_TASKS TO CARRY OUT:_
(1) From the exhibition text, list the artists whose work is shown in the exhibition.
(2) Write the next part of the exhibition text, picking up right after its final sentence.

_SUPPLIED PASSAGE:_
• • • • •
For Littéralement et dans tous les sens, Bruno Serralongue, photographer and professor at the Geneva University of Art and Design (HEAD) from 2004, brought together five artists and former students from the school, who use photography as their principal form of expression: Christelle Jornod, Élisa Larvego, Samuel Lecocq, Florent Meng and Mélanie Veuillet.

These young artists are trying out new possibilities in documentary photography. While their shared concern is a experience of territory, their recreation of it fluctuates between clear assertion of an idea and a poetic dilution of meaning.

This exhibition was presented at CPG (Centre de la photographie Genève) from December 16, 2017 to February 11, 2018. The Exhibition is supported by the Geneva University of Art and Design (HEAD).

☞ Press release

The exhibition Littéralement et dans tous les sens brings together five artist-photographers who studied at some point in their career at the Geneva University of Art and Design (HEAD) where I teach Information/fiction since its creation in 2011. Far from being a retrospective and without attempting to show the diversity and wealth that characterizes the practice of photography at the school, the exhibition, which does not have a specific theme, is intentionally subjective. First shown at Centre de la Photographie Genève by Joerg Bader, it enables me to experiment and by holding another role, allows me to express a certain stance with regard to photography. However, the exhibition Littéralement et dans tous les sens is not a manifesto, although perhaps the title can be read as one. It is an excerpt from a letter by Arthur Rimbaud to his mother and to me, it seemed appropriate for a photography exhibition.
• • • • •
_DATA SHOWN:_

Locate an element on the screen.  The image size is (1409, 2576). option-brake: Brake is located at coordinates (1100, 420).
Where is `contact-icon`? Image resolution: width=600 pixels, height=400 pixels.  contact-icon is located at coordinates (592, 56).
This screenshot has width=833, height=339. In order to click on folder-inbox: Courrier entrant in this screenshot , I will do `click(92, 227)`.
• • • • •
_TASK RESPONSES:_
(1) Christelle Jornod, Élisa Larvego, Samuel Lecocq, Florent Meng, Mélanie Veuillet

(2)
Photography has often been criticized for being too literal. Even today, a certain element of mistrust prevails with regard to the medium, even if it is no longer viewed in the same terms as it was in the 19th century, when it was criticized not for its inability to choose one element to focus on in a composition, but for describing everything literally, without hierarchy, and with the same precision. For this reason, it could never compete with painting (in other words, a photograph would never be an artistic image). Lots of photographers have literally proved that photography is not painting, in every sense possible. And this demonstration pushed them to define what exactly photography was—sometimes even placing it outside art. For example, in 1981 in the text of the catalogue accompanying the exhibition Ils se disent peintres, ils se disent photographes, Michel Nuridsany quoted a statement made by Christian Boltanski during a discussion about the aforementioned exhibition: ‘Photography is photo journalism, the rest is painting’. As recently as 2006, Jeff Wall admitted that he himself had led a struggle against a certain idea of photography, that of reportage, but that he had lost, that photography is always reportage, and that he felt ‘rather happy to have lost’. Undoubtedly these two artists were referring, each in their own way, to the same thing: that ‘the photographic image that results from the process of recording, is not essentially, a product of the imagination’.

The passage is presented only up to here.